[Provided records]:
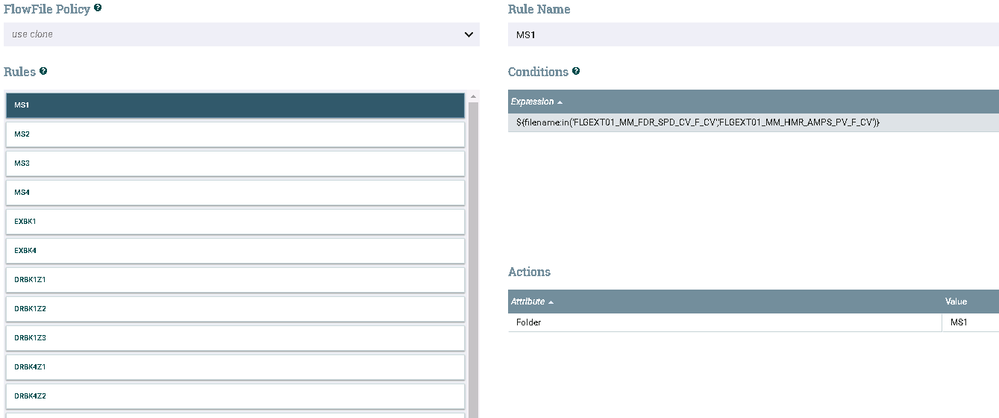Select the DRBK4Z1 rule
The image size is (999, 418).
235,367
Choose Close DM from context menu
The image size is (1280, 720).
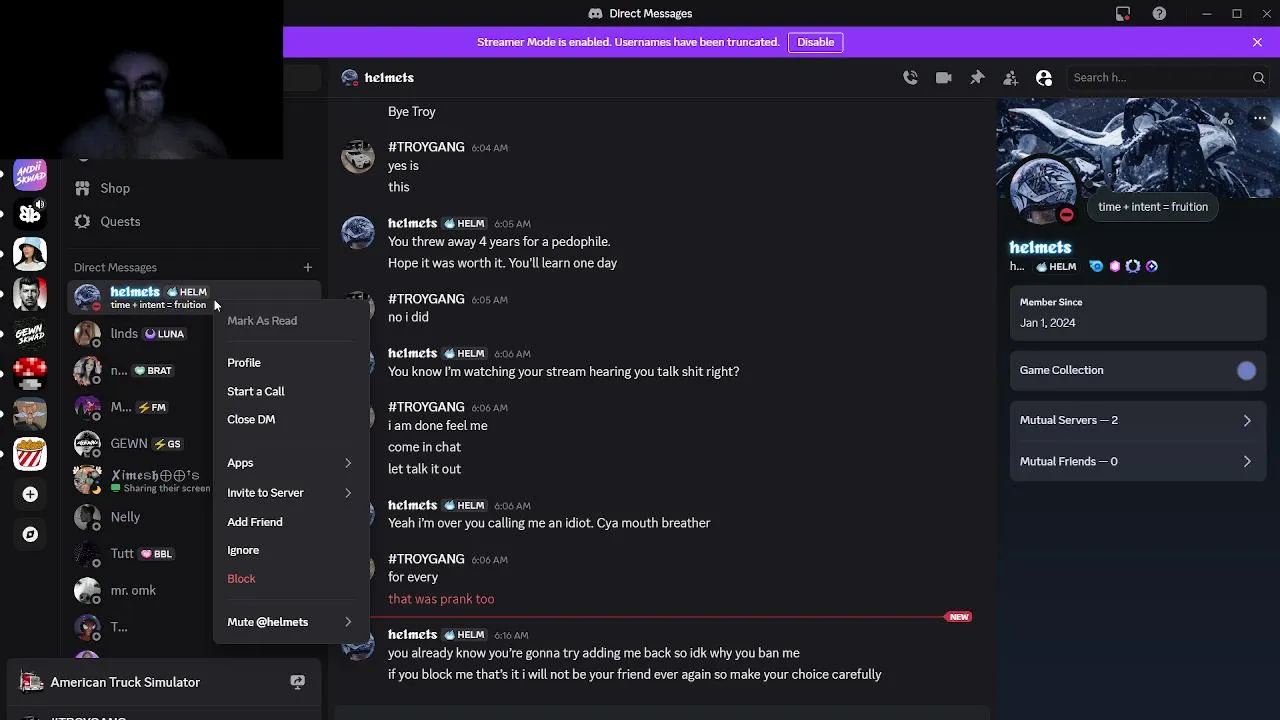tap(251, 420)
---
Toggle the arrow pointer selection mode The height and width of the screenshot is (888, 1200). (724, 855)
--
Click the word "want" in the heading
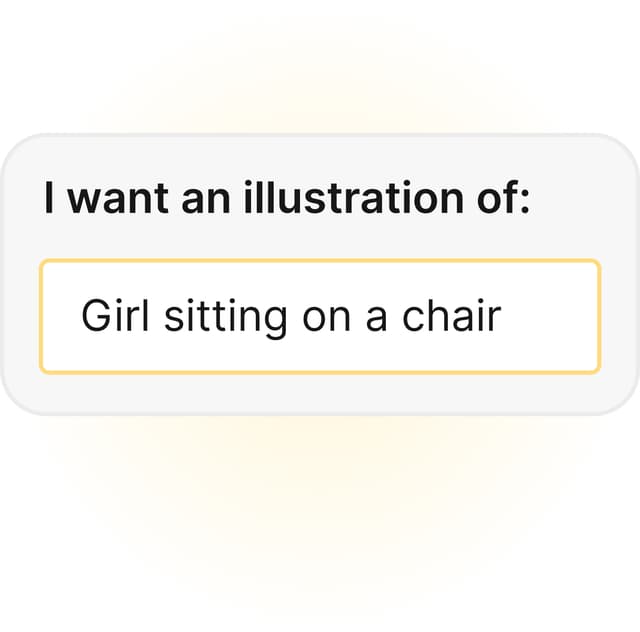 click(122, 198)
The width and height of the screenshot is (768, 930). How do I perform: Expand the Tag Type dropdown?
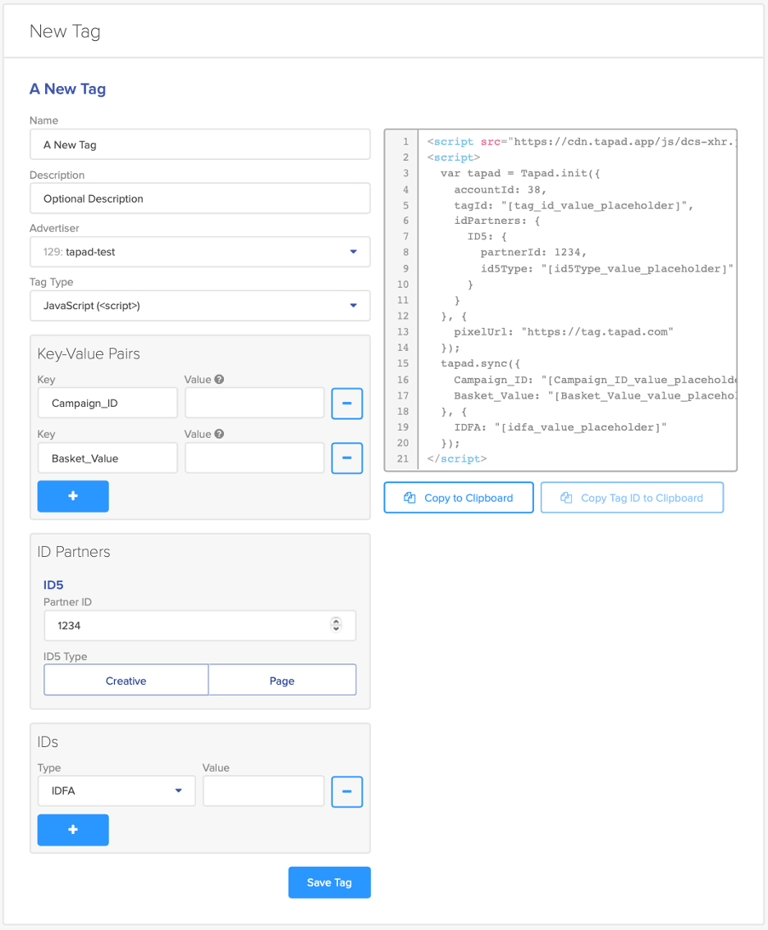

[Exercise objective]:
Only lines with the word "height" are wanted; pull each of them from the records.

[Response area]:
Toggle the arrow pointer selection mode The height and width of the screenshot is (888, 1200). (724, 855)
The width and height of the screenshot is (768, 930). How do I perform: Expand the Tag Type dropdown?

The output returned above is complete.